Since 2006 – and as recently as last Friday -- Bishop Kicanas has failed to account honestly for his role in one of the most catastrophic abuse cases in recent years.

In 1992, when Kicanas was head of the Chicago archdiocese's Mundelein Seminary, seminary officials were made aware of three allegations of sexual misconduct by priest candidate Daniel McCormack. Two incidents involved adults, and one was an allegation of sexual abuse of a minor.

Kicanas and his staff could have reported McCormack to the police and, at the very least, blocked his ordination, which didn't occur until two years later. But they didn't.

The seminary's enabling of McCormack was revealed in 2006, in an audit forced on the archdiocese by its disastrous handling of the priest. McCormack today is an admitted and convicted serial pedophile with 23 reported child victims, some as young as eight. Kicanas has refused to concede any mistakes or wrong-doing in his case.

"His activity was part of the developmental process"

"It would have been grossly unfair not to have ordained him," Kicanas told the Chicago Sun-Times in 2007.

"There was a sense that his activity was part of the developmental process ... I was more concerned about his drinking," he said in the same interview.

Kicanas's evasive statements last week

Now Kicanas has gone public with a new self-defense. In meticulously worded written responses published Friday in the National Catholic Register, he states no less than seven times that he did not receive any allegations against McCormack during McCormack's years at Mundelein.

Strangely, Kicanas does not mention the Defenbaugh audit or confront its damaging revelations. Nor does he discuss statements made by Cardinal George in a 2008 deposition that also contradict his account. Instead of addressing the important evidence provided by a cardinal and an outside expert retained by the Archdiocese of Chicago, Kicanas builds his case by refuting two news accounts and the work of a couple bloggers.

It seems to us that Kicanas employs “mental reservation” in this statement – the well-documented practice by bishops of saying statements that while technically or apparently true are intended to mislead.

Is Kicanas trying to conceal that an alleged victim was a child?

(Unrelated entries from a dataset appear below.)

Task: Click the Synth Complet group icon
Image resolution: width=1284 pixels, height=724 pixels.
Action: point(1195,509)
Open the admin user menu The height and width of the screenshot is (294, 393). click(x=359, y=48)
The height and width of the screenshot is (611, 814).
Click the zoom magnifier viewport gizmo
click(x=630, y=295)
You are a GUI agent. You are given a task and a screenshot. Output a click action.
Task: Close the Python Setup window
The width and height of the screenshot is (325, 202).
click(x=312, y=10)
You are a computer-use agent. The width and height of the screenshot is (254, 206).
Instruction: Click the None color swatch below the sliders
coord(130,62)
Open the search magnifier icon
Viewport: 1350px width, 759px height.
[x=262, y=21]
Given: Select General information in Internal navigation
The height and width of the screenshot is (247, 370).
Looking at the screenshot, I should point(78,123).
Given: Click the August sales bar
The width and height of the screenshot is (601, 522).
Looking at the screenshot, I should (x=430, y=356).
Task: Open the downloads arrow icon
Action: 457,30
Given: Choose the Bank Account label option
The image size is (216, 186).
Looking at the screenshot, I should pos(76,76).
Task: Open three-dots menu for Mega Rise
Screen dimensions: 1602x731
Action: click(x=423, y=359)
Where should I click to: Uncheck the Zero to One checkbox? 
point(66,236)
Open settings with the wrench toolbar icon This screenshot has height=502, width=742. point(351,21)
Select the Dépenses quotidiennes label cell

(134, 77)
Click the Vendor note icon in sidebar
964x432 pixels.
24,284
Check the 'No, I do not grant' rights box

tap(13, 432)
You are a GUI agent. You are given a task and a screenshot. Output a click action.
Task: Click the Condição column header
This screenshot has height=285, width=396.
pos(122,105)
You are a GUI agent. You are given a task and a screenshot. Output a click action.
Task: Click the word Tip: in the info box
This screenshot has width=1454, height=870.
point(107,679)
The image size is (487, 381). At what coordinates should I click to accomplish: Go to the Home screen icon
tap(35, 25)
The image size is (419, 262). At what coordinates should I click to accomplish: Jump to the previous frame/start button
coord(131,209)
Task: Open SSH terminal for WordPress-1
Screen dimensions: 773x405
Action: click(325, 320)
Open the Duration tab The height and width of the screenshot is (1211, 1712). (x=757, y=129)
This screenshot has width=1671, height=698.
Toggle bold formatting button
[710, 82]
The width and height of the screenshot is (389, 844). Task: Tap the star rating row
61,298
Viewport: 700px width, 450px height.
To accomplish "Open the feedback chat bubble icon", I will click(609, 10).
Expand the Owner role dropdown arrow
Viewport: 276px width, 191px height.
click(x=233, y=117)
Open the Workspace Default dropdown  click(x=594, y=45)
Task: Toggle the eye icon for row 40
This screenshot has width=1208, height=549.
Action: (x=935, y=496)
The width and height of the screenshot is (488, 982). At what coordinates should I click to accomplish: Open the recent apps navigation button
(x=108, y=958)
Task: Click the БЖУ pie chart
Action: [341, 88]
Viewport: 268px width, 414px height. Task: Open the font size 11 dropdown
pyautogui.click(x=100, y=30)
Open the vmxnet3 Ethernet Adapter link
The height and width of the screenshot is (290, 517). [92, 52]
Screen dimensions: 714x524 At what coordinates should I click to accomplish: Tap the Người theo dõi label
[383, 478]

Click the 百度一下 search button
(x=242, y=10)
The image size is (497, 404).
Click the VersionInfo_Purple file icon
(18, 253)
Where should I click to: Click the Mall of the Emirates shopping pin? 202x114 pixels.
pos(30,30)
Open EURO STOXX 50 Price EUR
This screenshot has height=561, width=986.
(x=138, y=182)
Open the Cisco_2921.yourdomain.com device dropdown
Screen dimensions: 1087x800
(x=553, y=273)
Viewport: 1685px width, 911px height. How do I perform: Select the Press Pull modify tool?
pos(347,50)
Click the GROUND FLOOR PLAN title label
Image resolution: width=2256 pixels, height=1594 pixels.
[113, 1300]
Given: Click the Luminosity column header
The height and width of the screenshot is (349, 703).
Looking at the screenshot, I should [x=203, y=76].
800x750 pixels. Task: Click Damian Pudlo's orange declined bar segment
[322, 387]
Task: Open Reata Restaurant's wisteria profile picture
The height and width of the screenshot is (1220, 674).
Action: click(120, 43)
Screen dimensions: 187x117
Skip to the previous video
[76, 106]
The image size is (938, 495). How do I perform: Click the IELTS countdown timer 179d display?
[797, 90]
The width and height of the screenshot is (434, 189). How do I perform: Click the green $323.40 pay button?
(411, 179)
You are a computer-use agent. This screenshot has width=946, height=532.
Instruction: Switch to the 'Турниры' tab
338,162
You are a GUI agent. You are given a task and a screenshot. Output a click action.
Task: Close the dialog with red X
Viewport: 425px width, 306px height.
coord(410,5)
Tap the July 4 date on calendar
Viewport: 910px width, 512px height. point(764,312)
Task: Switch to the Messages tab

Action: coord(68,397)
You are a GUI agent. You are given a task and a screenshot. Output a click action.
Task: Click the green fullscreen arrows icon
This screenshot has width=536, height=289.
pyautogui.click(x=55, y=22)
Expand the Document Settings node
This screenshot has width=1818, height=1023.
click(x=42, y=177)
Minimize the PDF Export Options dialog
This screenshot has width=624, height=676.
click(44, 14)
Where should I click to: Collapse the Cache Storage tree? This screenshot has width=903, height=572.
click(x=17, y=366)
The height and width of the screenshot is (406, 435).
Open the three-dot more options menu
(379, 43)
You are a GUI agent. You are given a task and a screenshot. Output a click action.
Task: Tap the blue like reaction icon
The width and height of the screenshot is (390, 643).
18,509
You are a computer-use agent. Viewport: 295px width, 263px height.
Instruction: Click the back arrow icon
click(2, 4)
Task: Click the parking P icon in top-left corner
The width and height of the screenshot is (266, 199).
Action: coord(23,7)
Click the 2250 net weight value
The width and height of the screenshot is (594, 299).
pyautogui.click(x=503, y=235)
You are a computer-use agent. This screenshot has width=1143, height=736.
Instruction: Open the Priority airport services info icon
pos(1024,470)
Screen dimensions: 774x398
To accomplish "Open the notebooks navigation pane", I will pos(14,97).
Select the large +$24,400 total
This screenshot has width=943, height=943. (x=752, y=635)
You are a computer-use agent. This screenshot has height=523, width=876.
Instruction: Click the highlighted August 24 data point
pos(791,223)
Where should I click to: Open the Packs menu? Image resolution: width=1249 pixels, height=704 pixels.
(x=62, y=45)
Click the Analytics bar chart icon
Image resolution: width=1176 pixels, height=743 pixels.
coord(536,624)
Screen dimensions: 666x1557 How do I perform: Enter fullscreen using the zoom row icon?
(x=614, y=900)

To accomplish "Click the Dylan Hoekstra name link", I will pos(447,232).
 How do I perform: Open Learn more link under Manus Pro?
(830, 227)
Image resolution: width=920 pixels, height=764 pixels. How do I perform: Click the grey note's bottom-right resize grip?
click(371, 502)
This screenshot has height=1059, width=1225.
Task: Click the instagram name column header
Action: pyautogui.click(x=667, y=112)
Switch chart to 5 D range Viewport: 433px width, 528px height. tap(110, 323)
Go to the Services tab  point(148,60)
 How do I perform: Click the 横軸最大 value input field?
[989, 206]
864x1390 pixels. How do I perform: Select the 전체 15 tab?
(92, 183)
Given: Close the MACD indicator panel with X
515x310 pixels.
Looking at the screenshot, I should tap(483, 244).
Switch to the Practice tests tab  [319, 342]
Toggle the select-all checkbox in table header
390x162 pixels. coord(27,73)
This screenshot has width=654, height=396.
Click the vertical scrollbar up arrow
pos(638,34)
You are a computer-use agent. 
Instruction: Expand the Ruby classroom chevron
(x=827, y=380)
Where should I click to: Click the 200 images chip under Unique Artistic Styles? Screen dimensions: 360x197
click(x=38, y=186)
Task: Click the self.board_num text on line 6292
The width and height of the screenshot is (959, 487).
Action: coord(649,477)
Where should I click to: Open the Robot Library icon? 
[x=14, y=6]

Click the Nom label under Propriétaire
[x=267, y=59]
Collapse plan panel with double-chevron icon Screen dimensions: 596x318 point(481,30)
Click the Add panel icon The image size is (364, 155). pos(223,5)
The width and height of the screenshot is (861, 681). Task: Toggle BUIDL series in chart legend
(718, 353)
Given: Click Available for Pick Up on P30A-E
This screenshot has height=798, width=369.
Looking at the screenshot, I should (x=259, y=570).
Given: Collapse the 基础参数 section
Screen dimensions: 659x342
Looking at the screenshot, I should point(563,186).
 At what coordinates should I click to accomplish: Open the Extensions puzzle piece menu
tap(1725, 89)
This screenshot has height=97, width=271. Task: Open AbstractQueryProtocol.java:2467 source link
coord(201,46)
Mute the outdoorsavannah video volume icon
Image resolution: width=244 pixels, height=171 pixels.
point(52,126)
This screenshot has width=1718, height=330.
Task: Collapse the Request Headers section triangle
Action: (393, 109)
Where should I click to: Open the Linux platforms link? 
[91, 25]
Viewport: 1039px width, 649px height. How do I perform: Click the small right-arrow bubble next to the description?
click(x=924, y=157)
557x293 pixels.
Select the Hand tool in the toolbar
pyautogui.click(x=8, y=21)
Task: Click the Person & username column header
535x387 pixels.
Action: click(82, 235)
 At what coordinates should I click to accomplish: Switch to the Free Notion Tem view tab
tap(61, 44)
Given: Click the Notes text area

The most disturbing instance of Kicanas’s evasiveness occurs in the following paragraph from his statement last week:

“While McCormack was at Mundelein, a student commented to his counselor that when they were in Mexico studying Spanish, McCormick had been in a bar where they had been drinking and that as they were leaving the bar, McCormack had in public patted a person on the behind over clothing. When the counselor reported that to us, McCormack was called in and was asked to give an explanation. His explanation was exactly as was reported to the counselor by the other seminarian. Neither account indicated any sexual act or intention.”

Now read this response by Cardinal George to a question by attorney Jeffrey Anderson during George’s deposition in January 2008 (bold-face added by us):

Q. ... [T]here had been multiple allegations of sexual misconduct by McCormack in seminary, correct?

A. I believe there were only two when he was a college seminarian and then the immediate incidents of misconduct when he was in Mexico which was the only time there was any indication about a minor. The others were sexual misconduct with his peers in the seminary, I believe.

It seems likely that George and Kicanas are referring to the same incidents in Mexico - that the “minor” cited by George is the “person” cited by Kicanas.

In other words, it seems that Kicanas is spinning an incident of alleged sexual abuse not only to make it seem harmless but to disguise the fact that the alleged victim was a child.

If Kicanas lied last week, he should resign

If this is true -- if Kicanas as recently as last week was lying publicly about a child sex abuse allegation -- then we contend that he must resign not only from the USCCB but as Tucson bishop.

If instead Kicanas is elevated by his peers today, the bishops will be signaling to younger clergy that dismissing allegations and lying to the public about it are still career-building moves within the Church. And those who were raped and molested will be reminded that the bishops' promises of openness and "children first" are still not true.